No funny fishes here. Frown. |
I was genuinely excited that he'd have a some kind of home bar set up. I thought, where on earth did this guy get a bar? Did he inherit it? Did he win it on the Price is Right? Did he salvage it from a sidewalk sale? I pushed those questions aside and happily schlepped to his house with visions of exotic mixers dancing in my head.
I hoped he would have something a cool uncle would have tucked into the corner of his den. I expected shticky barware and an array of shiny strainers and bottle openers. Maybe there'd be tiny umbrellas to perch on the rim. Maybe there'd be a wooden stool so I could cross my legs and flash him a smile while he shook out a few martinis. Maybe there'd be that novelty singing fish mounted on the wall like Tony Soprano had. Maybe there'd be a tikki cocktail mixer like Mrs. Robinson used in the Graduate. I couldn't wait to see it.

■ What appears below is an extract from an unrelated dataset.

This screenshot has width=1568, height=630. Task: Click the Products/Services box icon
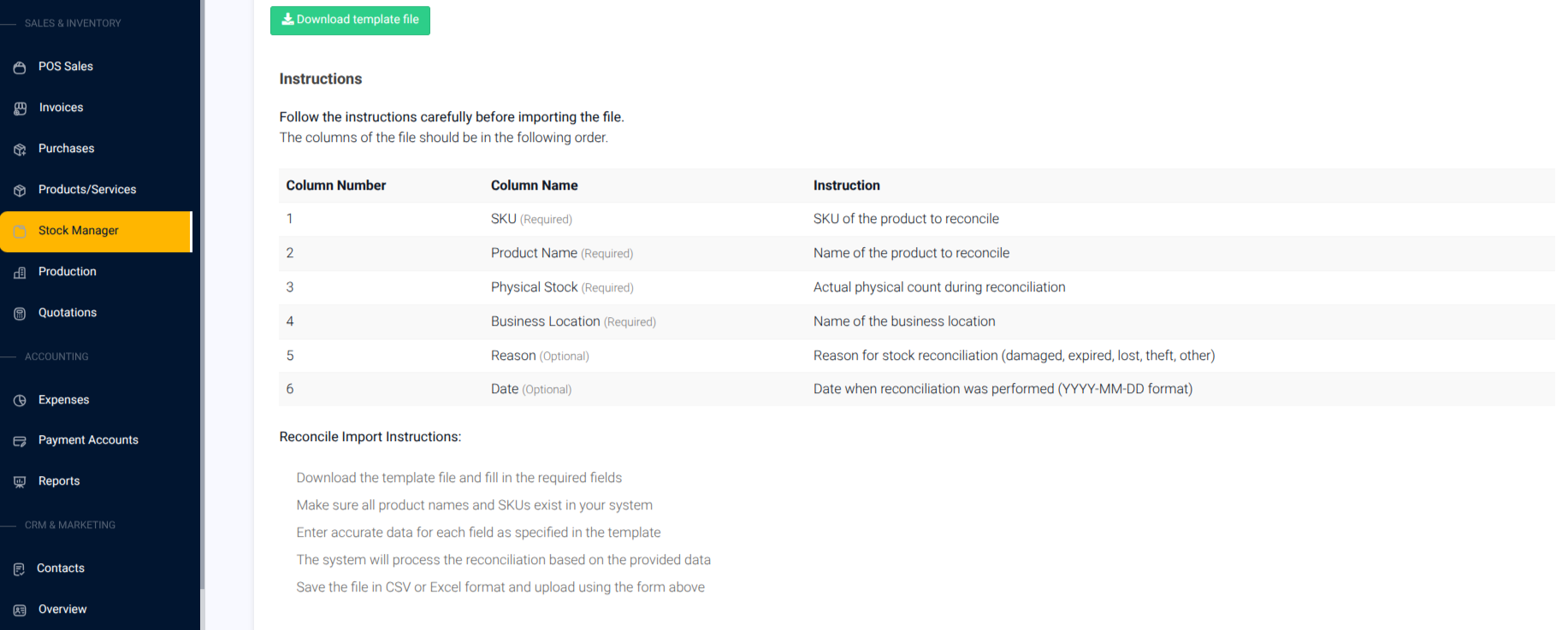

But, sadly, no. None of these things were present. My bar dreams were DASHED as soon as he opened the cabinet door under his sink: "Here it is!" he proclaimed boldly. My face couldn't hide my disappointment. WHAT A ROUSE!
"So, what's your poison? I can make whatever you want on the rocks. Haha." Yup, laugh it up. There weren't even any mixers! Sorry, but ice doesn't count as a mixer.
The only bar here is my bar for dating guys without a bar, and I refuse to lower it. His "bar" gets an F and we all know that spells BARF, which is frankly, what I wanna do when he asked if I wanted a drink from under his shitty sink.